- **読解本文**:

豊田市北部に位置し、「紙の里」として知られる小原地区。四季桜や小原歌舞伎も有名で、年2回の桜のシーズンには県内外から多くの人が訪れます。
そんな小原地区で毎年秋に行われるのが小原和紙を利用した「小原あんどんパレード」。手作りの和紙あんどん(灯り)を軽トラックに載せ、山道を照らしてまわる小原ならではのイベントです。年々参加者が増え、現在は名古屋や長久手など小原以外の地域にも輪が広がっています。
多くの人を惹きつける「あんどんパレード」には、どんな想いが込められているのでしょうか。
今回は主催者・竹内さんへのインタビューとともに、ぬくもりと笑顔に包まれた「あんどんパレード」の様子をお届けします。

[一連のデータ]
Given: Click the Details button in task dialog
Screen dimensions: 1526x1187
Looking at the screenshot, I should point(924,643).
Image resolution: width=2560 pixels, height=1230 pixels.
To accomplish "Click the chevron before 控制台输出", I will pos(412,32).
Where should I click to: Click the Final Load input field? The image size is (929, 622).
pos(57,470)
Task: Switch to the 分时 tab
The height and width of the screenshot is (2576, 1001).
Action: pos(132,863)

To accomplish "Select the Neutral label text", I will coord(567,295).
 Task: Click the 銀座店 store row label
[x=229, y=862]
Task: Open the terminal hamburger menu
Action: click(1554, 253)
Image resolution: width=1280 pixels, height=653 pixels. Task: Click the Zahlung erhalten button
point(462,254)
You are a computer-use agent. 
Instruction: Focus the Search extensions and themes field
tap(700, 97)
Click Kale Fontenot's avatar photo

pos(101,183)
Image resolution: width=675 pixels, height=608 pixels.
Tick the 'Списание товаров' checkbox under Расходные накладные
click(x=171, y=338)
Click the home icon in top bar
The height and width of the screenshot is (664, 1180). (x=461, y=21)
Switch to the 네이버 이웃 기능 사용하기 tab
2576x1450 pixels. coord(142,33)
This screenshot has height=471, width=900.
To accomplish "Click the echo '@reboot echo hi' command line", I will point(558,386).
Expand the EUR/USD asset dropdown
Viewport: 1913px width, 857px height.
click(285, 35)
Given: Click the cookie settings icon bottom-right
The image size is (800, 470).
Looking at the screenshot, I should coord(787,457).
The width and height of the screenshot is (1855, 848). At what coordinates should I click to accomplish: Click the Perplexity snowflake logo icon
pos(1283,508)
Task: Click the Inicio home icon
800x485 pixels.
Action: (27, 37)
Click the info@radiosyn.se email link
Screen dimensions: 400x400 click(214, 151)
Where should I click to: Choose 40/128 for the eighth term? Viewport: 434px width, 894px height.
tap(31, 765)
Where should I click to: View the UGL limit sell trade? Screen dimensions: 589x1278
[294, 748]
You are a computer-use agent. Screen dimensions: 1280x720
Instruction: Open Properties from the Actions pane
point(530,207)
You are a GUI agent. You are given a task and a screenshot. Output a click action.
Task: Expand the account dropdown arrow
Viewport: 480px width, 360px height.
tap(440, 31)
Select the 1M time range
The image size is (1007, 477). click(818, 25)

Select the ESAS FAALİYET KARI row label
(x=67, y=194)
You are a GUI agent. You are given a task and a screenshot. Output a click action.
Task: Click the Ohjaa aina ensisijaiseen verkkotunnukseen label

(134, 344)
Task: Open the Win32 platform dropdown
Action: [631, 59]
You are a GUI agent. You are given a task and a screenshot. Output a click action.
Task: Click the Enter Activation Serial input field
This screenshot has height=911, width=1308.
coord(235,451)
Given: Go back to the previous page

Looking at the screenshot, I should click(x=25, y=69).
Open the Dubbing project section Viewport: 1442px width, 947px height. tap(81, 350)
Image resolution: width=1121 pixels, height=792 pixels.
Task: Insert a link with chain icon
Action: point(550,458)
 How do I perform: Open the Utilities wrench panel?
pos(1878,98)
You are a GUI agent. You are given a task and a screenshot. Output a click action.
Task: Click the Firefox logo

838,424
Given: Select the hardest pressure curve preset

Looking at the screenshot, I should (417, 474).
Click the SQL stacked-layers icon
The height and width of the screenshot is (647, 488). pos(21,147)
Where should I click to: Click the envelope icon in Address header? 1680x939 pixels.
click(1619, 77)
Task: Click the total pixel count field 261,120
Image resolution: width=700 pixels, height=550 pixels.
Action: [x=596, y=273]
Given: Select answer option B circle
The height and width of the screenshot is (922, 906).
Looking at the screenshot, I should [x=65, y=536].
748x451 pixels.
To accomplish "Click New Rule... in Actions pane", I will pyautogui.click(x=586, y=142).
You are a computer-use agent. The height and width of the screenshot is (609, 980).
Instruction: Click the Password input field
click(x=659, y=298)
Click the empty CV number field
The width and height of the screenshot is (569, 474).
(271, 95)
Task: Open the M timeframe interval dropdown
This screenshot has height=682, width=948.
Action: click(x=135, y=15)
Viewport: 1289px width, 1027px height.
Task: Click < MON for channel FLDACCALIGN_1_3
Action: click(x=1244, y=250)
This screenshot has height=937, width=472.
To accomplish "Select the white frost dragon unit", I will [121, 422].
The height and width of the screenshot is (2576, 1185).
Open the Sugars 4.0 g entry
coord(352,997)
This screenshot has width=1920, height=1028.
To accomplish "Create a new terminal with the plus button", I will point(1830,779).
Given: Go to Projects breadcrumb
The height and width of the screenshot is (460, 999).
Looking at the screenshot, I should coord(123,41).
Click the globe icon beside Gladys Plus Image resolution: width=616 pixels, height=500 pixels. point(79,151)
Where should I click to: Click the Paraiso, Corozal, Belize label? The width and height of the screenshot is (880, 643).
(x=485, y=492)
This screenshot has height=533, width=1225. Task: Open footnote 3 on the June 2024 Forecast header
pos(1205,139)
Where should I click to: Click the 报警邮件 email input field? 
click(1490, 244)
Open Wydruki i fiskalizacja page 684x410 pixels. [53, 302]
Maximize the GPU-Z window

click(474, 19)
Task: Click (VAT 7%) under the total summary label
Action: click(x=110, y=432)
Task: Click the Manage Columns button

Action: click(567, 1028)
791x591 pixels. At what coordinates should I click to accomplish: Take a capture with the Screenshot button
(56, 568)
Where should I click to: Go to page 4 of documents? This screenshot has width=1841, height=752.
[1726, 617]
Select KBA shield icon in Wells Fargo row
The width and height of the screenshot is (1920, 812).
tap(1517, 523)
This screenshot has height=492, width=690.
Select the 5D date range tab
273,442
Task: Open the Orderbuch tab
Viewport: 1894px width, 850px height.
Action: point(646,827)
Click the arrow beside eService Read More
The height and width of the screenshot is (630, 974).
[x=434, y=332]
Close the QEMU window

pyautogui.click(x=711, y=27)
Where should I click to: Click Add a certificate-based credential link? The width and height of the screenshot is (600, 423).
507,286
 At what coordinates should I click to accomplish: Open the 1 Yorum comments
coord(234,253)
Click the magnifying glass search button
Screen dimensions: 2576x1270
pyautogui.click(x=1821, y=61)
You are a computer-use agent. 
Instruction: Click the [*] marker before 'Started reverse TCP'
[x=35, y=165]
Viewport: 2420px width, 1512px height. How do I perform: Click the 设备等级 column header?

- **課題**:
1) 小原あんどんパレードを紹介する本文では、手作りの和紙あんどんを何に載せて山道を照らすと述べていますか。
2) 小原あんどんパレードを紹介する本文を、最後の文に続けて書き進めてください。

- **解答**:
1) 軽トラックです。

2)
「あんどんパレード」の様子
当日はあいにくの小雨模様。そんな中でも秋風に揺れる明かりが軽トラックの荷台を照らし、多くの人が幻想的な景色を見るために集まっていました。

沿道に並ぶ軽トラックはそれぞれの彩り。夕暮れの空に和紙越しの光がにじみ、まわりを温かく包み込みます。


江戸時代から続く地芝居である小原歌舞伎も、地域文化を担うイベントのひとつ。1989年には(旧)小原村無形民俗文化財に指定され、豊田市との合併後も豊田市無形民俗文化財として引き継がれています。

小学生たちが手掛けた軽トラあんどんは、校長先生が運転。わが子の作ったあんどんを写真に収める大人たちの姿も多く見られました。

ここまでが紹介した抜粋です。